Die singende Einbauküche

Dabei ist es mit der Band irgendwie wie mit der "Bild"-Zeitung. Keiner hört sie, aber trotzdem verkaufen sie sich millionenfach. Man mag sie oder man hasst sie, den allerwenigsten dürfte die Band und Sänger Engler einfach egal sein. Oder wie es Xavier Naidoo gestern ausdrückte: "Ich wäre vielleicht früher Pur-Fan gewesen, wenn du nicht so komisch ausgesehen hättest." Dass dann ausgerechnet Die Prinzen den Abend eröffneten, hatte schon fast etwas Subtiles: Schliesslich wurde den beiden Bands zu ihren erfolgreichsten Zeiten eine gewisse Feindschaft nachgesagt.

Trotz der Beteuerungen von Sebastian Krumbiegel und Tobias Künzel, dass an dieser Fehde nie etwas dran gewesen sei, könnte man ihren Auftritt aber als verspätete Feindschaftsanfrage werten. Ihr Medley aus den Pur-Klassikern "Ich denk an dich" und "Lena" hatte nämlich etwa so viel Esprit wie eine Einbauküche aus den 1990er Jahren. Während Krumbiegel sein "Ich denk an dich" so gekünstelt langweilig einsprach, wie einst seine Prinzen-Songs, machte Künzel aus "Lena" eine Junggesellenabschieds-Karaoke-Nummer. Viel uninspirierter geht es nicht! Die erste Erkenntnis des Abends: Prinzen oder Pur – da mag jeder seine Vorlieben haben. Aber Prinzen, die Pur singen, das geht gar nicht.

Der Pur-Effekt

Doch was, wenn die armen Prinzen gar nichts dafür können? Wenn Pur-Songs einfach immer nach Pur-Songs klingen und deshalb am besten gleich von Pur gesungen werden sollten?
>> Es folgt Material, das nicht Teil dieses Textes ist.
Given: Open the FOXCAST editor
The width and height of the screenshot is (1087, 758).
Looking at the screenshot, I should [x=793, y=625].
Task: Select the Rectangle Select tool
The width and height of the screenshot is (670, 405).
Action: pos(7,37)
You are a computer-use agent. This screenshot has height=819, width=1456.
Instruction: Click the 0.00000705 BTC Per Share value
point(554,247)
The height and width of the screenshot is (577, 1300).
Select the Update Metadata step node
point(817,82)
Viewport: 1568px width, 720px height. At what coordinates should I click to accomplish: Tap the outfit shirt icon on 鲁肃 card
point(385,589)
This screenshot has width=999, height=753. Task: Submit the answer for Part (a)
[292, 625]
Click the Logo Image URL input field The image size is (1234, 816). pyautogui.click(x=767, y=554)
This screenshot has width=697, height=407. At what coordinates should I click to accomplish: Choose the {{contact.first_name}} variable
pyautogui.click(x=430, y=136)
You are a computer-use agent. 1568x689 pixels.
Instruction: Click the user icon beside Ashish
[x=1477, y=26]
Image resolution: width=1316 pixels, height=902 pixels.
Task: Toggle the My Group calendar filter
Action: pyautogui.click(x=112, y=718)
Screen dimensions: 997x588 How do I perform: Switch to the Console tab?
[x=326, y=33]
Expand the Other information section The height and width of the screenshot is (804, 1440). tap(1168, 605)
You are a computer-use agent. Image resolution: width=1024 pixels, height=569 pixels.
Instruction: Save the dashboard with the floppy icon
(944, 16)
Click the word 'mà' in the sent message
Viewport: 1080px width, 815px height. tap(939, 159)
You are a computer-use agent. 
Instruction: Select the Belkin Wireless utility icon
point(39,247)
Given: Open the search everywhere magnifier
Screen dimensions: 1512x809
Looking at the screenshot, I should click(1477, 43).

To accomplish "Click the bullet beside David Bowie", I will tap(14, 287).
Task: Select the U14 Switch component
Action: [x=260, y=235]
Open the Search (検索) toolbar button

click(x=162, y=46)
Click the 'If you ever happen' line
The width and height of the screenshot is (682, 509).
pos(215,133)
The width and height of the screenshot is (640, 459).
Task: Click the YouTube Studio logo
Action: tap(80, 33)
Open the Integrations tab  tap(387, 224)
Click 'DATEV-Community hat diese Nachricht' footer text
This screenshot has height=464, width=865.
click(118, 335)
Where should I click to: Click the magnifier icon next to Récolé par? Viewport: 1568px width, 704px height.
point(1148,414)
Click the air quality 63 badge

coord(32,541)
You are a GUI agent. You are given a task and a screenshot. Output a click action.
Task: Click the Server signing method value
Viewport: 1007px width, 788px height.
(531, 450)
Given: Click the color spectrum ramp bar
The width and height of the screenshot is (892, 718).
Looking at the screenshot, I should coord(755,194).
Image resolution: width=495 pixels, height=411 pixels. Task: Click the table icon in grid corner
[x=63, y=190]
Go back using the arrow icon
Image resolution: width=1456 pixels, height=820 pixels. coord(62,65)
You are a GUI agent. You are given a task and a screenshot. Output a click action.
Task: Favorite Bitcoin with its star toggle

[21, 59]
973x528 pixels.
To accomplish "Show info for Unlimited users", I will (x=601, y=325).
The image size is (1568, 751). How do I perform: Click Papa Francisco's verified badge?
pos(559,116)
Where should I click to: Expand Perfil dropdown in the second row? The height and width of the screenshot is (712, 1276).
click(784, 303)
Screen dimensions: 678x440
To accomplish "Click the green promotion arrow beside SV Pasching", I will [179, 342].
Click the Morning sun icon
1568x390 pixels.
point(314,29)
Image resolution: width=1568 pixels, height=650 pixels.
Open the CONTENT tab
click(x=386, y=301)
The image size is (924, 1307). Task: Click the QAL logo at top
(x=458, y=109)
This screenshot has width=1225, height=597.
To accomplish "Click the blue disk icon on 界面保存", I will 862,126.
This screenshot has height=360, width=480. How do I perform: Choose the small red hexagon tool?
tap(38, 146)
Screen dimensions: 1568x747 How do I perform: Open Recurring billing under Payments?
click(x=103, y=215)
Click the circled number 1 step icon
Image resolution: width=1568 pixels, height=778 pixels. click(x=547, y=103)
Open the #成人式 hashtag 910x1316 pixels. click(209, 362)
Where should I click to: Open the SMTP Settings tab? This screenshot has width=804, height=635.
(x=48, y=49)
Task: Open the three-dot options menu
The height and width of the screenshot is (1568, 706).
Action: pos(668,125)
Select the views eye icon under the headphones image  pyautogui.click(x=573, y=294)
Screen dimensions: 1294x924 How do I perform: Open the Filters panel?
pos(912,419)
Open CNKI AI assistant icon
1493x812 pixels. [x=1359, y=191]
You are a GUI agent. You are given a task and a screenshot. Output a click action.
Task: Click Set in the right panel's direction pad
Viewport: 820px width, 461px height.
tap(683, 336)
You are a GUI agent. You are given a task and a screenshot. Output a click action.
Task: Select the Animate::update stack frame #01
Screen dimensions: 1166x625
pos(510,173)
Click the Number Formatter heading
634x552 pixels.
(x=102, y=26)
Der Verdacht liegt nahe, denn schliesslich gab Sänger Hartmut Engler in der vergangenen Folge zu, dass er aus jedem Lied, das er singt, immer einen Pur-Song macht. Warum sollte es also nicht auch anders herum so sein?

Als ob sie genau diesen Beweis antreten wollten, brachten die anderen Herren der Runde zwar immer ihren ganz eigenen Touch in die Lieder, aber spätestens beim Refrain klang dann wieder alles nach der Band aus Bietigheim-Bissingen. Bourani drehte sein "Funkelperlenaugen" durch den Soul-Fleischwolf, Xavier Naidoo überraschte in seiner Version der Pur-Hymne "Abenteuerland" mit einer Rap-Einlage, und Rocker Daniel Wirth sorgte mit einer ganz reduzierten Interpretation von "Wenn sie diesen Tango hört" dafür, dass Engler auf der Couch heulte wie ein Schlosshund. Das waren beseelte, verblüffende und rührende Momente, aber eben doch immer noch irgendwie Pur.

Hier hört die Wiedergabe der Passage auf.